GOVERNOR: Things are just too good, somehow. I suspect a trap.

MR. LUNGBERG: A trap?

GOVERNOR: Guys, the state is getting soft. I can feel softness out there. It’s getting to be one big suburb and industrial park and mall. Too much development. People are getting complacent. They’re forgetting the way this state was historically hewn out of the wilderness. There’s no more hewing.

MR. OBSTAT: You’ve got a point there, Chief.

GOVERNOR: We need a wasteland.

MR. LUNGBERG and MR. OBSTAT: A wasteland?

GOVERNOR: Gentlemen, we need a desert.

MR. LUNGBERG and MR. OBSTAT: A desert?

GOVERNOR: Gentlemen, a desert. A point of savage reference for the good people of Ohio. A place to fear and love. A blasted region. Something to remind us of what we hewed out of. A place without malls. An Other for Ohio’s Self. Cacti and scorpions and the sun beating down. Desolation. A place for people to wander alone. To reflect. Away from everything. Gentlemen, a desert.
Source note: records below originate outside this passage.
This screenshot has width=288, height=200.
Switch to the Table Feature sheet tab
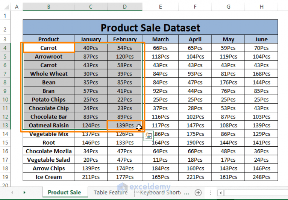[111, 192]
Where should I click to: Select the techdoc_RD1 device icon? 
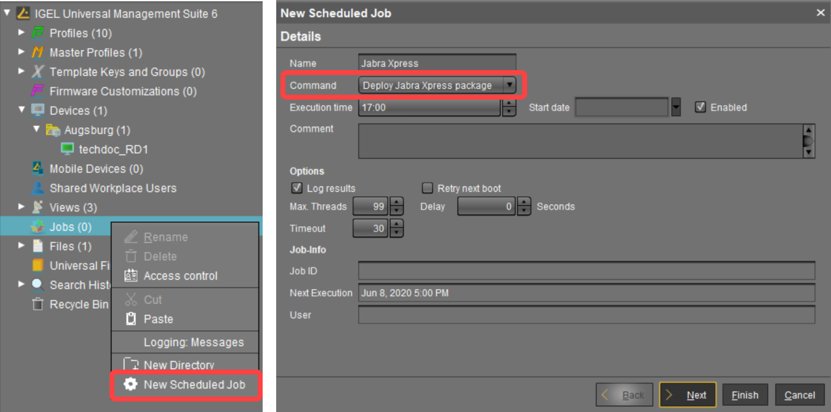(67, 149)
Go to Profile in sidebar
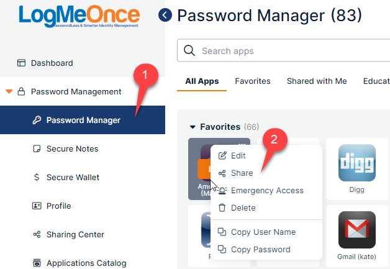The height and width of the screenshot is (269, 390). pyautogui.click(x=59, y=206)
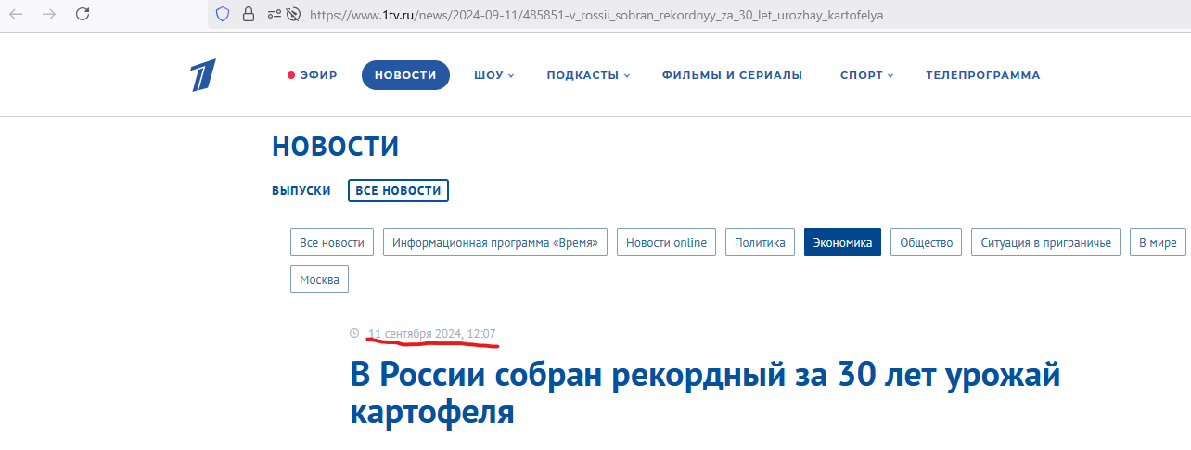Image resolution: width=1191 pixels, height=450 pixels.
Task: Choose the Москва category filter
Action: [319, 279]
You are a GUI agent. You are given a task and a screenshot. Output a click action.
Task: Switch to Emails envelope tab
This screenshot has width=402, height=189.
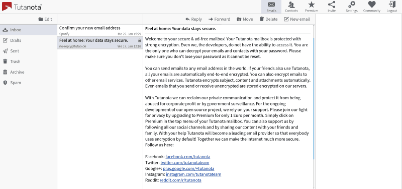(x=271, y=7)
MR. OBSTAT: Just a super idea, Chief.

GOVERNOR: Thanks, Neil. Gentlemen may I present Mr. Ed Roy Yancey, of Industrial Desert Design, Dallas. They did Kuwait.
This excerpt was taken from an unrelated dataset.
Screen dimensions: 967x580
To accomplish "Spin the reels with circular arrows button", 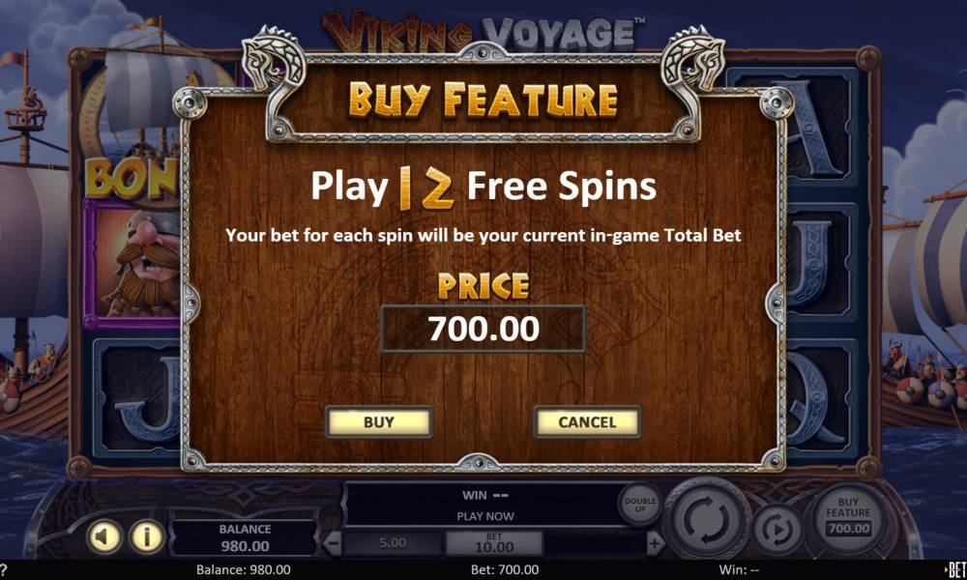I will click(707, 519).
MR. LUNGBERG: Hey, there’s apparently a lot of desert in Kuwait. MR. YANCEY: You bet, Joe, and we believe we can provide you folks with a really first-rate desert right here in Ohio.

MR. OBSTAT: What about the cost?

GOVERNOR: Manageable.

MR. LUNGBERG: Where would it be?

MR. YANCEY: Well gentlemen, the Governor and I have conferred, and if I could just direct your attention to this map, here…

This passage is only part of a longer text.